None of the Dealer Manager and Solicitation Agent, the Tender and Tabulation Agent (or any of their respective directors, employees or affiliates) assumes any responsibility for the accuracy or completeness of the information concerning the Offeror, the Notes, or the Offers contained in this announcement or in the Tender Offer and Consent Solicitation Memorandum. None of the Dealer Manager and Solicitation Agent, the Tender and Tabulation Agent (or any of their respective directors, employees or affiliates) is acting for any Noteholder, or will be responsible to any Noteholder for providing any protections which would be afforded to its clients or for providing advice in relation to the Offers, and accordingly none of the Dealer Manager and Solicitation Agent, the Tender and Tabulation Agent (or any of their respective directors, employees or affiliates) assumes any responsibility for any failure by the Offeror to disclose information with regard to the Offeror or the Notes which is material in the context of the Offers and which is not otherwise publicly available.

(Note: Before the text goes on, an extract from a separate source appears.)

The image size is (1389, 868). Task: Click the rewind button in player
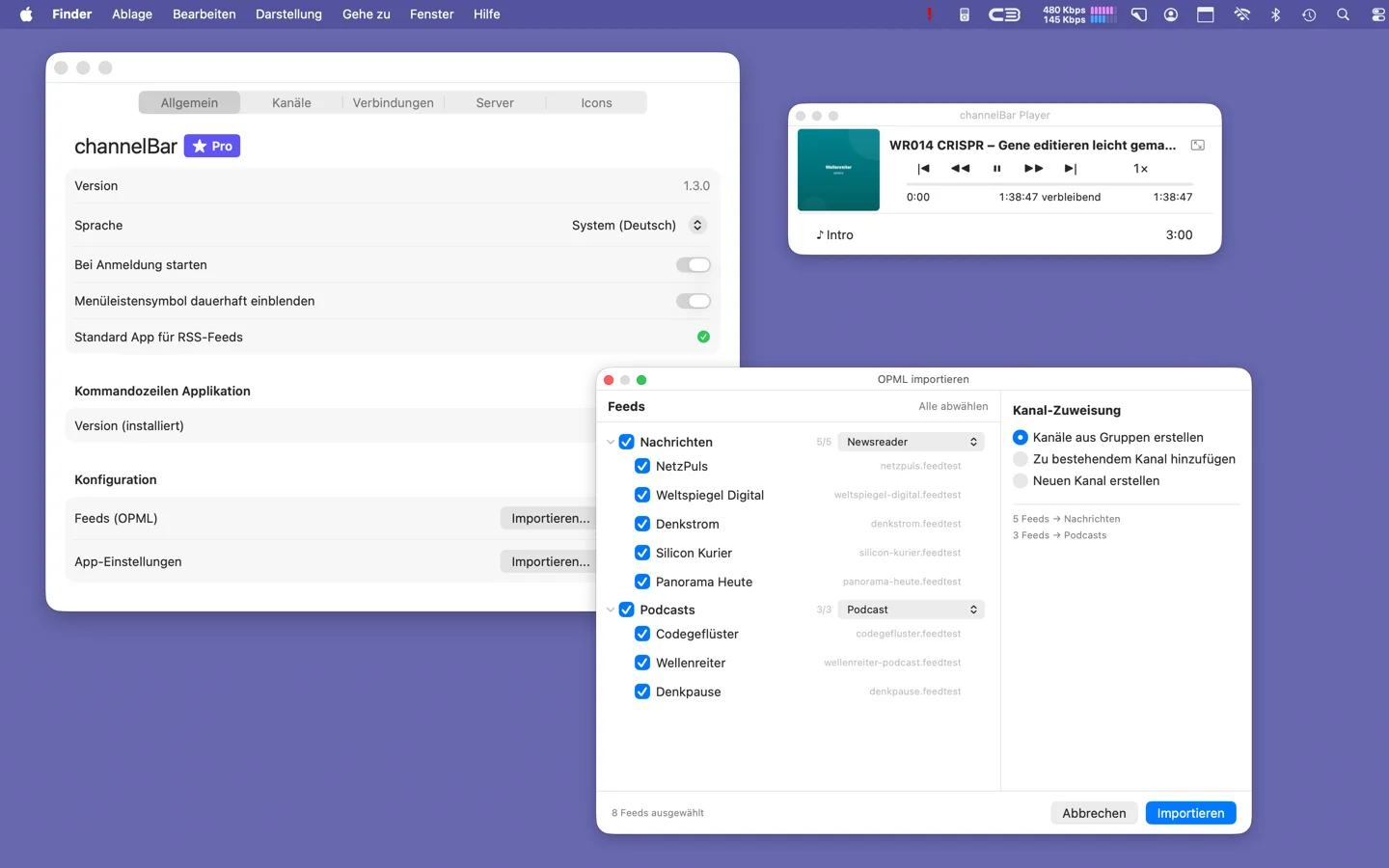(x=960, y=169)
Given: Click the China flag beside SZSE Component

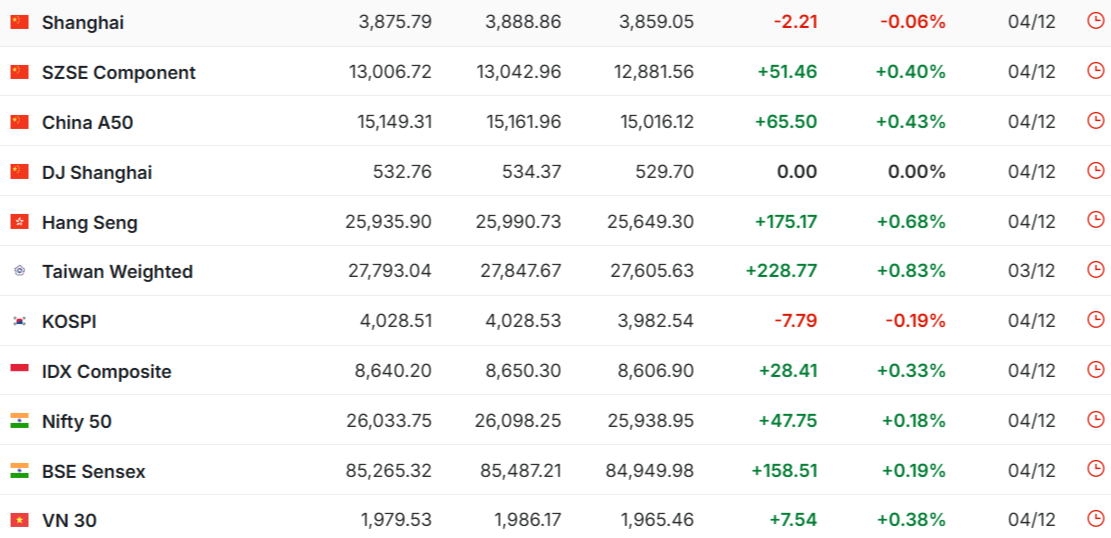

OFFER AND DISTRIBUTION RESTRICTIONS
Neither this announcement nor the Tender Offer and Consent Solicitation Memorandum constitute an invitation to participate in the Offers to or from any person located or resident in any jurisdiction where it is unlawful to make such invitation or for there to be such participation under applicable securities or other laws. In certain jurisdictions, the distribution of the Tender Offer and Consent Solicitation Memorandum may be restricted by law. Persons into whose possession the Tender Offer and Consent Solicitation Memorandum comes are required by the Offeror, the Dealer Manager and Solicitation Agent and the Tender and Tabulation Agent to inform themselves about and to observe any such restrictions.
General
Neither this announcement nor the Tender Offer and Consent Solicitation Memorandum constitute an offer to purchase, or the solicitation of an offer to tender or sell, or to exercise any voting or consent rights with respect to any, Notes to or from, or by, any person located or resident in any jurisdiction where such offer or solicitation is unlawful, and tenders of Notes by Noteholders originating from any jurisdiction in which such offer or solicitation is unlawful will be rejected. The Offers are not being made, directly or indirectly, in any jurisdiction where to do so would impose any obligations on the Offeror in such jurisdiction, including any requirement to qualify as a foreign corporation or other entity or as a dealer in securities in any such jurisdiction, file any general consent to service of process in any such jurisdiction, subject itself to taxation in any such jurisdiction if it is not otherwise so subject, make any filing with any regulatory body in any such jurisdiction or otherwise have any document approved by, or submitted to, any regulating body in such jurisdiction, in each case in relation to the Offers and the Proposals. In those jurisdictions where the securities laws or other laws require the Offers to be made by a licensed broker or dealer and the Dealer Manager and Solicitation Agent or any of its affiliates is such a licensed broker or dealer in such jurisdiction, the Offers shall be deemed to be made on behalf of the Offeror by such Dealer Manager and Solicitation Agent or affiliate (as the case may be) in such jurisdiction and the Offers are not made in any such jurisdiction where either the Dealer Manager and Solicitation Agent or any of its affiliates is not licensed. Neither the delivery of the Tender Offer and Consent Solicitation Memorandum nor any purchase of Notes shall, under any circumstances, create any implication that there has been no change in the affairs of the Offeror since the date hereof, or that the information herein is correct as of any time subsequent to the date hereof.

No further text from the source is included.